En 2017, avec la construction d’un deuxième poulailler, doté pourtant d’une très bonne isolation, Thierry Clairefond éleveur de volailles à Chatuzange le Goubet (Drôme) a vu ses factures d’électricité multipliées par deux, passant de 1 000-1 500 euros par mois à 2 500 euros. Face à cette forte évolution, l’agriculteur a cherché des solutions. Il a bien pensé aux panneaux solaires sur le toit de ses bâtiments, mais cette idée ne l’a pas vraiment convaincu. C’est alors qu’il a découvert les trackers solaires de la société OKwind. Les panneaux photovoltaïques sont perchés sur des mats et suivent la progression du soleil pour un maximum de production. En 2019, il en a fait installer deux, dans le champ voisin de ses bâtiments.
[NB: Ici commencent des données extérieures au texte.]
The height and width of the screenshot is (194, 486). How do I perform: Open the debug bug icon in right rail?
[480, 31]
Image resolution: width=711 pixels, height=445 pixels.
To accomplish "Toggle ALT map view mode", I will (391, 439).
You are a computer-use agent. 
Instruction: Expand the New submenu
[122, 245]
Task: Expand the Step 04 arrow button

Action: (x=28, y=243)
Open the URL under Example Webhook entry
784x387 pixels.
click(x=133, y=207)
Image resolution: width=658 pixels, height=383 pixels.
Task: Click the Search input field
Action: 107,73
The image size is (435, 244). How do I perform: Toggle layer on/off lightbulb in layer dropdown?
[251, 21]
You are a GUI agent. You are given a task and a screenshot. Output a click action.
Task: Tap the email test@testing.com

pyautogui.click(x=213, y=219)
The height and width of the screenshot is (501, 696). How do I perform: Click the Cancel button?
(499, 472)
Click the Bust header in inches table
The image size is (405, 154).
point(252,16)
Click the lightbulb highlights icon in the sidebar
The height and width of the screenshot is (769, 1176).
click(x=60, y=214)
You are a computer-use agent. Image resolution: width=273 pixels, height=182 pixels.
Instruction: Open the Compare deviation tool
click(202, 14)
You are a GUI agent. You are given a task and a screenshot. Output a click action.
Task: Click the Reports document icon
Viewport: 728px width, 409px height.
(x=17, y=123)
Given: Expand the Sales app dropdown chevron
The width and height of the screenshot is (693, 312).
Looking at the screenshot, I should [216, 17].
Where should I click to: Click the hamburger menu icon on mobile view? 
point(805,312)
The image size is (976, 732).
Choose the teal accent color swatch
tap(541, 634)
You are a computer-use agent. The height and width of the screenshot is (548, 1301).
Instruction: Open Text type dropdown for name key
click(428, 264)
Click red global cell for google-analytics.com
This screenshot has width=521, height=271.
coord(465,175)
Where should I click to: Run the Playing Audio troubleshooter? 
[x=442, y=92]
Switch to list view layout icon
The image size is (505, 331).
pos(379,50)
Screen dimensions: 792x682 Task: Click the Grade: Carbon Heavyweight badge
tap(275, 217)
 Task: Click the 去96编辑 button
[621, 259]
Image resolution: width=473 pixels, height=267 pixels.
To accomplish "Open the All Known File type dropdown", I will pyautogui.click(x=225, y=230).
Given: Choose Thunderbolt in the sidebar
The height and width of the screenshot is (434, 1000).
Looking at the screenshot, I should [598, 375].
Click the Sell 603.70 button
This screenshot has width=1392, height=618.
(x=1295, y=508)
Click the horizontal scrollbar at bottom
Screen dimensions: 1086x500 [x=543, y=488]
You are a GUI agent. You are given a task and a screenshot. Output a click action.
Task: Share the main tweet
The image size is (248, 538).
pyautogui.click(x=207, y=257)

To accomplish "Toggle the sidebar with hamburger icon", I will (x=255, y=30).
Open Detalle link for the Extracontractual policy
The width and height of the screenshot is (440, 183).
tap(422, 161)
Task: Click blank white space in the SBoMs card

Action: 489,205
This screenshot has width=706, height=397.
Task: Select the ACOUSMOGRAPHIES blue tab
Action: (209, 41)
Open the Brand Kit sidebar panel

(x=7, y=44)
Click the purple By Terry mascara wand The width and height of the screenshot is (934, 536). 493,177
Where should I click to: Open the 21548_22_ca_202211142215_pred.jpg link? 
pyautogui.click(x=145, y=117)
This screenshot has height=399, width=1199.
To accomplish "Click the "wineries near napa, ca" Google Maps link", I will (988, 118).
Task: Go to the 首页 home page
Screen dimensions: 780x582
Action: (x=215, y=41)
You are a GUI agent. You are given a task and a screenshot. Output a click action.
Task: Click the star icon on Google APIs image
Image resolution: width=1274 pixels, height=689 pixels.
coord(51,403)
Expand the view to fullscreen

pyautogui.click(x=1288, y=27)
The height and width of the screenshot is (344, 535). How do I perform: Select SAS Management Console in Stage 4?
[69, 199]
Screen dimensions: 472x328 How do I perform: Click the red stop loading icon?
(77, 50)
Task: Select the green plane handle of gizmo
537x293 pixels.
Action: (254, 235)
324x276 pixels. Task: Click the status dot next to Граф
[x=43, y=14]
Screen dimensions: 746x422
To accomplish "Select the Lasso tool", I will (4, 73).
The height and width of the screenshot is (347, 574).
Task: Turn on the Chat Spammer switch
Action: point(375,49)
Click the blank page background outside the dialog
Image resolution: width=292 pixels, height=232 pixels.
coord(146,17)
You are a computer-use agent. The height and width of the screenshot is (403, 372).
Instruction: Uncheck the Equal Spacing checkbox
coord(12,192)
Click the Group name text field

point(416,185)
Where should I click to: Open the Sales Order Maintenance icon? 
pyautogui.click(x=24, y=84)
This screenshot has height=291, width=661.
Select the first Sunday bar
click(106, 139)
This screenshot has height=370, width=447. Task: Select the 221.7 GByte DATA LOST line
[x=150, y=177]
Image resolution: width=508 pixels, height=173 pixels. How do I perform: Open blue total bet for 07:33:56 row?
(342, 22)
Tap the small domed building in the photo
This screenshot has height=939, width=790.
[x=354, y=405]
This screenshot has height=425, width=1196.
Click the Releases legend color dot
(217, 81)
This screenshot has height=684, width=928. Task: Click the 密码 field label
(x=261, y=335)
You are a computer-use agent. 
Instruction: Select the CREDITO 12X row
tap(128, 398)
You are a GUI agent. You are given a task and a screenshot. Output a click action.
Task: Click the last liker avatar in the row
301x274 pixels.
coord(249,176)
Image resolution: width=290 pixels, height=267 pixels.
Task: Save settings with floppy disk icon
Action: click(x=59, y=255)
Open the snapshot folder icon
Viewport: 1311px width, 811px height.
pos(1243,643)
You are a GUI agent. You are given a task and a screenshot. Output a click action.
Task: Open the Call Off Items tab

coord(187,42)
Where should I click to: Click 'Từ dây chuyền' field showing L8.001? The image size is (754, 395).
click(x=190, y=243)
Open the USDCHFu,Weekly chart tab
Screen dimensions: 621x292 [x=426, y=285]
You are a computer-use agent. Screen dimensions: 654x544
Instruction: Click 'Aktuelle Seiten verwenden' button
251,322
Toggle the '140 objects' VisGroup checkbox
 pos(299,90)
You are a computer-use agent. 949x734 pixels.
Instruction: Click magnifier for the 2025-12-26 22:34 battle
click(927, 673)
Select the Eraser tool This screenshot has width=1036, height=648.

Chacun offre une surface de panneaux solaires de 75 m², produisant 12,5 kWh en pleine puissance. Aujourd’hui, après cinq ans d’utilisation, Thierry Clairefond ne regrette pas son investissement. « J’ai divisé ma facture d’électricité par deux, l’économie réalisée couvre le coût du crédit que je finirais de rembourser dans cinq ans. De plus, depuis un an, je peux revendre le surplus de production d’électricité. »

Panneaux photovoltaïques et chauffe-eaux solaires

« On sait bien que les prix vont continuer à augmenter, on ne reviendra pas en arrière », déclare Victor Schimmel du Gaec Roche Rousse à Saint-Martin-en-Vercors (Drôme). « Nous avons choisi de ne plus subir cette évolution en équipant notre bâtiment de 100 m2 de panneaux photovoltaïques (PV) en autoconsommation. Ils produisent l’électricité pour l’installation du séchage en grange qui est très énergivore. Ils alimentent aussi la fromagerie ainsi que les deux broyeurs lisier et céréales. » Le fonctionnement de l’installation de séchage en grange en été est couvert par la production des PV. La facture pour cet équipement est passée de 1 000 euros durant l’été à 200 euros. Les associés du Gaec ont fait une économie de plus de 5 000 euros la première année sur leur facture d’électricité.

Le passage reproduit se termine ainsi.